▶ **Quoted text**
═══

February 20, 2007

A Bootie meet-up and my 1st Chinese New Year

If you haven't already noticed from my blog roll on the right, I frequent a lot of travel-related sites. Each site has it's purpose in my world plagued with wanderlust - to inspire, to inform, to entertain, to connect - you get the picture. One site that does all that and more is BootsnAll, a virtual mecca for backpackers and travel enthusiasts. Like I've mentioned before, I prefer to hear from fellow travellers when doing research on future trips so I come here to find insightful and amusing articles, useful tips, personal experiences, and an active forum that touches on practically every topic imaginable, including Food & Travel which (surprise! surprise!) is my favorite.

═══

(Item-finding entries)

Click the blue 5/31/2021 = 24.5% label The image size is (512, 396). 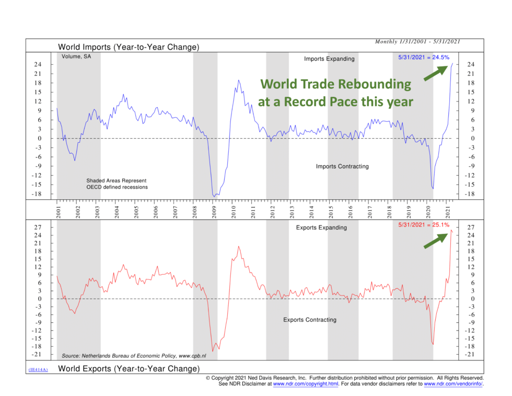point(424,58)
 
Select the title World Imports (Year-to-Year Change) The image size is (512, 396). point(129,47)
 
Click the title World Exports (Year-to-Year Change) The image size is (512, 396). point(129,369)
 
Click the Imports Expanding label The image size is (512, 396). point(329,59)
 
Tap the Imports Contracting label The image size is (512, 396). point(342,166)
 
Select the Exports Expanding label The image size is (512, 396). point(321,228)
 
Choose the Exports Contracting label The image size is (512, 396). point(310,320)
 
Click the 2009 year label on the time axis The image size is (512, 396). point(214,211)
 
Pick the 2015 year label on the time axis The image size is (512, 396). point(331,211)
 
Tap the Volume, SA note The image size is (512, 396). point(76,56)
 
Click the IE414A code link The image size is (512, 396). point(38,370)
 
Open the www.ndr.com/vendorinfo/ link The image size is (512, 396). point(453,383)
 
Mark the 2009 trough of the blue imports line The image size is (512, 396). point(214,195)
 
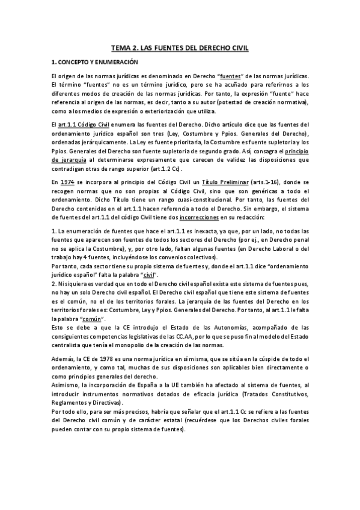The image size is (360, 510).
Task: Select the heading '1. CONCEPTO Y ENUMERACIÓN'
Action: [94, 62]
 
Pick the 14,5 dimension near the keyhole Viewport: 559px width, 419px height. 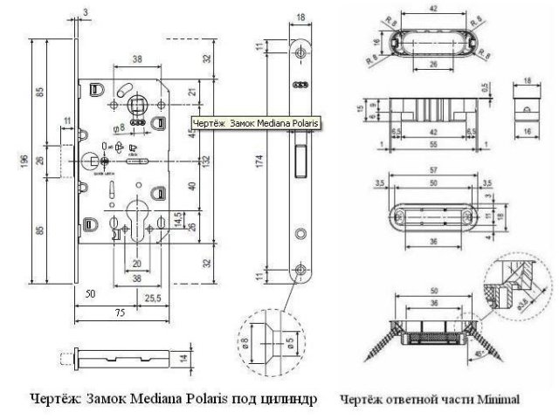pyautogui.click(x=177, y=215)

═══

▶ **Tasks and exercises**
**1.** In the travel blog post, what does the writer call BootsnAll?
**2.** Take the travel blog post further, picking up right after its final sentence.
These entries were taken from a different source than the text.

▶ **Task answers**
**1.** A virtual mecca for backpackers and travel enthusiasts.

**2.**
It was at these forums where I met the lovely ladies I had dinner with on the eve of the Chinese new year. Christina is a Fil-Am from Brooklyn, NY who was born here but moved to the US when she was little. She is currently on a 2-month solo backpacking journey around the Philippines and was responsible for initiating the meet-up. Also there were Leslie, a former Lakbay TV staff who turned out to be my neighbor (!), and Jenna, an American teaching English in Taiwan.

So it was that we met-up at The Oarhouse on Mabini St., which came highly recommended by Carlos, my personal Malate insider ;). It was originally opened in the mid 70's by an American Peace Corps volunteer and later resurrected in the 80's much to the delight of artists and journalists in this bohemian neighborhood. So over a huge plate of shnitzel, delicious onion soup (both recos of Carlos), kinilaw, cheese sticks, and beer (interestingly we each ordered a different kind of local beer: San Mig light (mine), Cerveza Negra, Red Horse and Pale Pilsen), we happily chatted and swapped stories.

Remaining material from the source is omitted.